++++ Dataset records

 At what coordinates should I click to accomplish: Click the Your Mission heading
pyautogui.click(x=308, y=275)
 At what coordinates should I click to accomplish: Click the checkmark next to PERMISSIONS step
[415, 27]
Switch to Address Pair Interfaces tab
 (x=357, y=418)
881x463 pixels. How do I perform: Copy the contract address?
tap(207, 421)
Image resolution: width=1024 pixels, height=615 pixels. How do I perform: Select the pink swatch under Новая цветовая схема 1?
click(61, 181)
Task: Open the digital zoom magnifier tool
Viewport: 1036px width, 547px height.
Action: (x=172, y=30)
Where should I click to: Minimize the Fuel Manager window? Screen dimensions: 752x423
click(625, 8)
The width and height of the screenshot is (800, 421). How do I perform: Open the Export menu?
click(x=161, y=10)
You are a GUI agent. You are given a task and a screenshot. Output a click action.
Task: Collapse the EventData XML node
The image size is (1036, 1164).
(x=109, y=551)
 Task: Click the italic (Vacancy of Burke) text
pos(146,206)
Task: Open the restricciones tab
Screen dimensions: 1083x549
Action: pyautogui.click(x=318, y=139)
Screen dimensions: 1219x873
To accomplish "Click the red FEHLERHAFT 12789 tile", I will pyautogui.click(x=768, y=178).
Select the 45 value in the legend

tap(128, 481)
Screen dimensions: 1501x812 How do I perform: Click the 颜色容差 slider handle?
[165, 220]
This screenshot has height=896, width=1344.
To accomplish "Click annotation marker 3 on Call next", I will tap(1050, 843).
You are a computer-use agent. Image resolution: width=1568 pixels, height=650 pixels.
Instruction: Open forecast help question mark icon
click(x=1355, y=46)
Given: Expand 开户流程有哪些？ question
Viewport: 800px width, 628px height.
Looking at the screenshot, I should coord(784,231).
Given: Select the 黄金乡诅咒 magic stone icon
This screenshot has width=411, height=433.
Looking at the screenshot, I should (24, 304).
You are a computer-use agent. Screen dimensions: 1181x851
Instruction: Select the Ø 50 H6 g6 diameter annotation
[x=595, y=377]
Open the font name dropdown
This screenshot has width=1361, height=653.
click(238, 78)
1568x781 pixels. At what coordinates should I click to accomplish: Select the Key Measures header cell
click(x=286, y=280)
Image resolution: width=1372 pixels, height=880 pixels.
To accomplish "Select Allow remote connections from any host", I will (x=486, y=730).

++++++++

▶ _Description of the task_:
How many lines in the records hold the string "computer"? Reply with the number only.

▶ _Task solution_:
2